## Material provided
________

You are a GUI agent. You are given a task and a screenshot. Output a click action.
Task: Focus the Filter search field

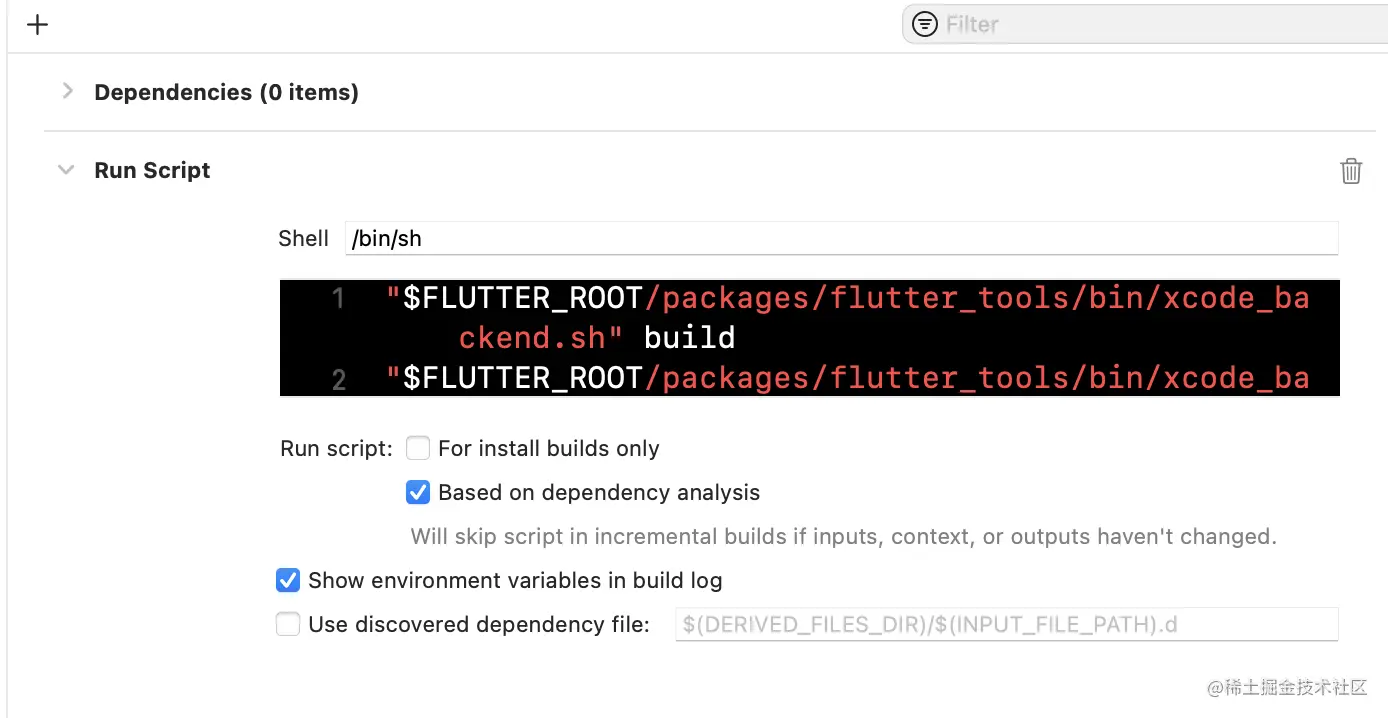(1150, 25)
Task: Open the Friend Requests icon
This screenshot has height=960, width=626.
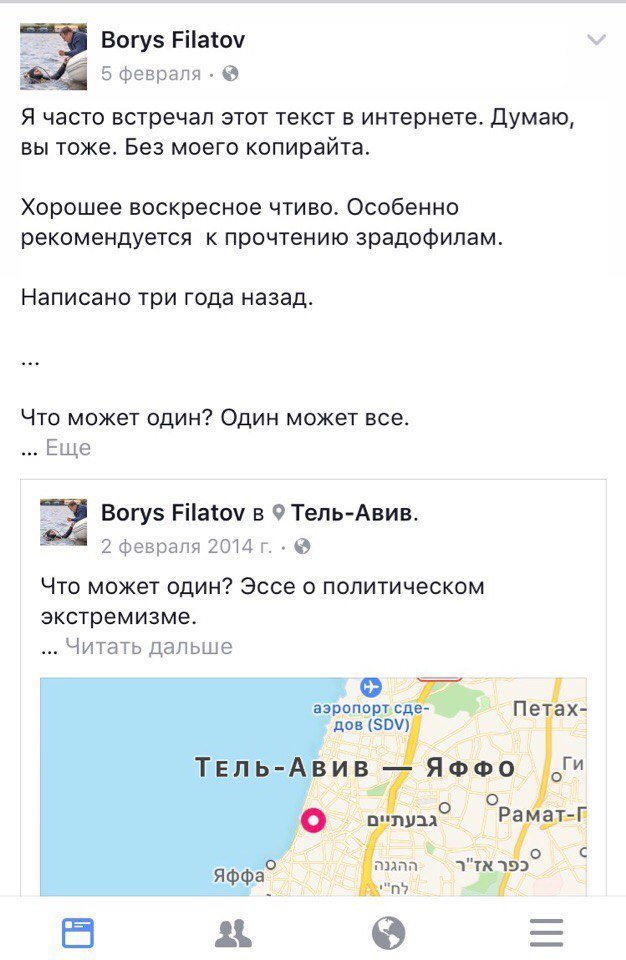Action: point(234,933)
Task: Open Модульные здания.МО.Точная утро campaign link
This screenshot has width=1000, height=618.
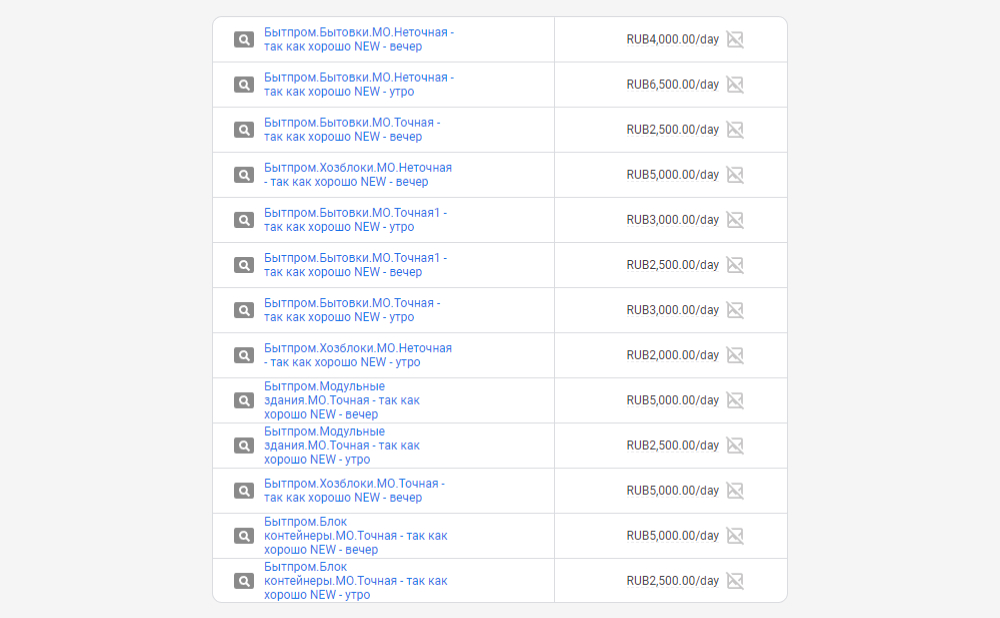Action: coord(342,445)
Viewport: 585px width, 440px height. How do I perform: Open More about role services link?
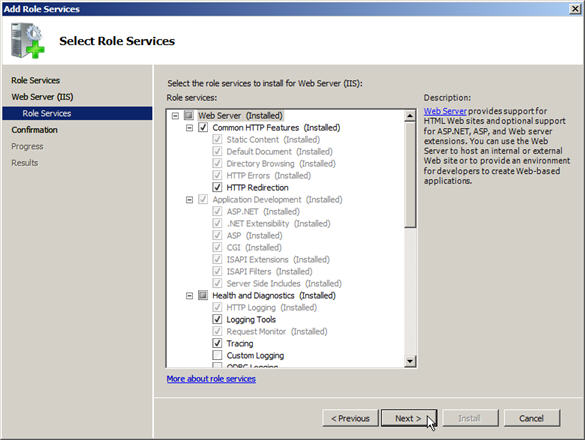211,379
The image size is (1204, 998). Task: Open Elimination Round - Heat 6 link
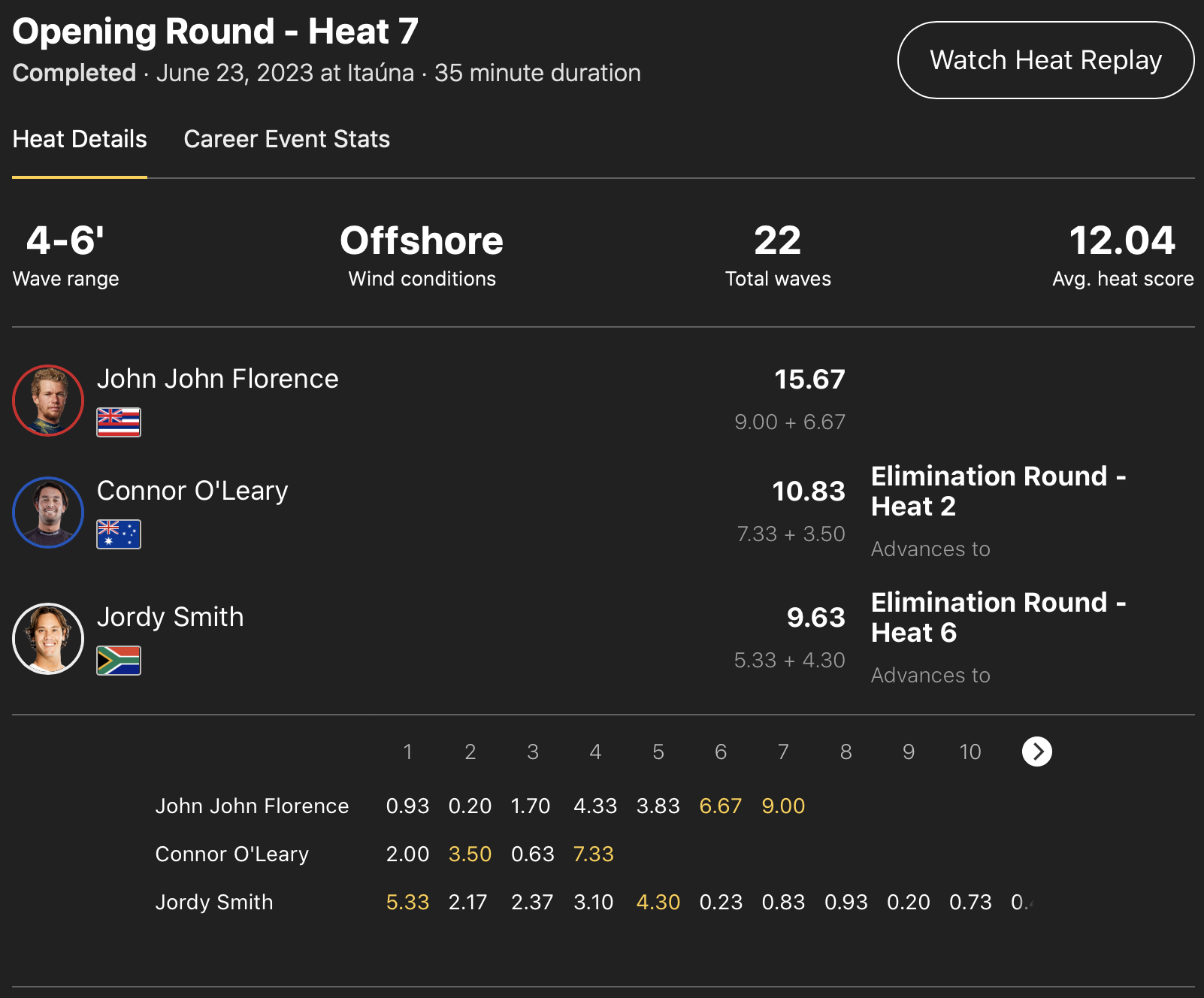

________

## What to work on
Recast every line of the items above as a Markdown table with the columns "Number" and "Text," numbering each row and skipping blank lines. Leave the pictures out.

## Finished exercise
| Number | Text |
|---|---|
| 1 | You are a GUI agent. You are given a task and a screenshot. Output a click action. |
| 2 | Task: Focus the Filter search field |
| 3 | (1150, 25) |
| 4 | Task: Open the Friend Requests icon |
| 5 | This screenshot has height=960, width=626. |
| 6 | Action: point(234,933) |
| 7 | Task: Open Модульные здания.МО.Точная утро campaign link |
| 8 | This screenshot has width=1000, height=618. |
| 9 | Action: coord(342,445) |
| 10 | Viewport: 585px width, 440px height. How do I perform: Open More about role services link? |
| 11 | 211,379 |
| 12 | The image size is (1204, 998). Task: Open Elimination Round - Heat 6 link |